Data for locating visible targets
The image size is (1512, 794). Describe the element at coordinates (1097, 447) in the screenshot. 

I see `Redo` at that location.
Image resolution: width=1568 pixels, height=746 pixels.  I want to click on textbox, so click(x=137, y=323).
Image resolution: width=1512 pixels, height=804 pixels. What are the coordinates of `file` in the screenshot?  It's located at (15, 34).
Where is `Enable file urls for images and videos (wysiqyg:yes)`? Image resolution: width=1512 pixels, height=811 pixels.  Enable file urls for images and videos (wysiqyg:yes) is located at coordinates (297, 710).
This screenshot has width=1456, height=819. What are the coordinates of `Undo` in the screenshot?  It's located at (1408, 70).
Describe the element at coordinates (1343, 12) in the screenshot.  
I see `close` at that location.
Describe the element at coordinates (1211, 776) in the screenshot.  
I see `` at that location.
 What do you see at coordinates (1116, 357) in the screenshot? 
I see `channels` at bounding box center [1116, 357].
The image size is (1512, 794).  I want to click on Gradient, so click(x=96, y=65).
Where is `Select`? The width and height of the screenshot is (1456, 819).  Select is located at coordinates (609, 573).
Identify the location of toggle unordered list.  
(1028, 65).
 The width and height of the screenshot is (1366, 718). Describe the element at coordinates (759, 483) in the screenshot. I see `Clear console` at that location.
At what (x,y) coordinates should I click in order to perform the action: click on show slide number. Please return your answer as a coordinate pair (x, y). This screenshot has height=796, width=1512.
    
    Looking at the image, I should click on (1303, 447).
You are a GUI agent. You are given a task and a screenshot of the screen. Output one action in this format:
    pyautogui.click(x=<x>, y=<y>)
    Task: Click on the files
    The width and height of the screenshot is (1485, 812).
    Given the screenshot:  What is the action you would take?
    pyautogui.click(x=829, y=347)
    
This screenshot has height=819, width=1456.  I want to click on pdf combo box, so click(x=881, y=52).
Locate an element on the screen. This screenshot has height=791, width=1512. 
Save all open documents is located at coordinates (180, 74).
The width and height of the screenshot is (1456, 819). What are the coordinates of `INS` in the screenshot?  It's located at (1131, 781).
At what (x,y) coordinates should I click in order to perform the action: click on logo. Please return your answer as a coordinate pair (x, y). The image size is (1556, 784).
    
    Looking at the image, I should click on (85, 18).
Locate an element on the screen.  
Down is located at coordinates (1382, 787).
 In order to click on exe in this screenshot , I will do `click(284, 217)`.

WHAT THIS TASK INVOLVES
Reproduce every record above verbatim, line for line, with no changes.

TASK ANSWER
The image size is (1512, 794). Describe the element at coordinates (1097, 447) in the screenshot. 

I see `Redo` at that location.
Image resolution: width=1568 pixels, height=746 pixels.  I want to click on textbox, so click(x=137, y=323).
Image resolution: width=1512 pixels, height=804 pixels. What are the coordinates of `file` in the screenshot?  It's located at (15, 34).
Where is `Enable file urls for images and videos (wysiqyg:yes)`? Image resolution: width=1512 pixels, height=811 pixels.  Enable file urls for images and videos (wysiqyg:yes) is located at coordinates (297, 710).
This screenshot has width=1456, height=819. What are the coordinates of `Undo` in the screenshot?  It's located at (1408, 70).
Describe the element at coordinates (1343, 12) in the screenshot.  
I see `close` at that location.
Describe the element at coordinates (1211, 776) in the screenshot.  
I see `` at that location.
 What do you see at coordinates (1116, 357) in the screenshot? 
I see `channels` at bounding box center [1116, 357].
The image size is (1512, 794).  I want to click on Gradient, so click(x=96, y=65).
Where is `Select`? The width and height of the screenshot is (1456, 819).  Select is located at coordinates (609, 573).
Identify the location of toggle unordered list.  
(1028, 65).
 The width and height of the screenshot is (1366, 718). Describe the element at coordinates (759, 483) in the screenshot. I see `Clear console` at that location.
At what (x,y) coordinates should I click in order to perform the action: click on show slide number. Please return your answer as a coordinate pair (x, y). This screenshot has height=796, width=1512.
    
    Looking at the image, I should click on (1303, 447).
You are a GUI agent. You are given a task and a screenshot of the screen. Output one action in this format:
    pyautogui.click(x=<x>, y=<y>)
    Task: Click on the files
    The width and height of the screenshot is (1485, 812).
    Given the screenshot:  What is the action you would take?
    pyautogui.click(x=829, y=347)
    
This screenshot has height=819, width=1456.  I want to click on pdf combo box, so click(x=881, y=52).
Locate an element on the screen. This screenshot has height=791, width=1512. 
Save all open documents is located at coordinates (180, 74).
The width and height of the screenshot is (1456, 819). What are the coordinates of `INS` in the screenshot?  It's located at (1131, 781).
At what (x,y) coordinates should I click in order to perform the action: click on logo. Please return your answer as a coordinate pair (x, y). The image size is (1556, 784).
    
    Looking at the image, I should click on (85, 18).
Locate an element on the screen.  
Down is located at coordinates (1382, 787).
 In order to click on exe in this screenshot , I will do `click(284, 217)`.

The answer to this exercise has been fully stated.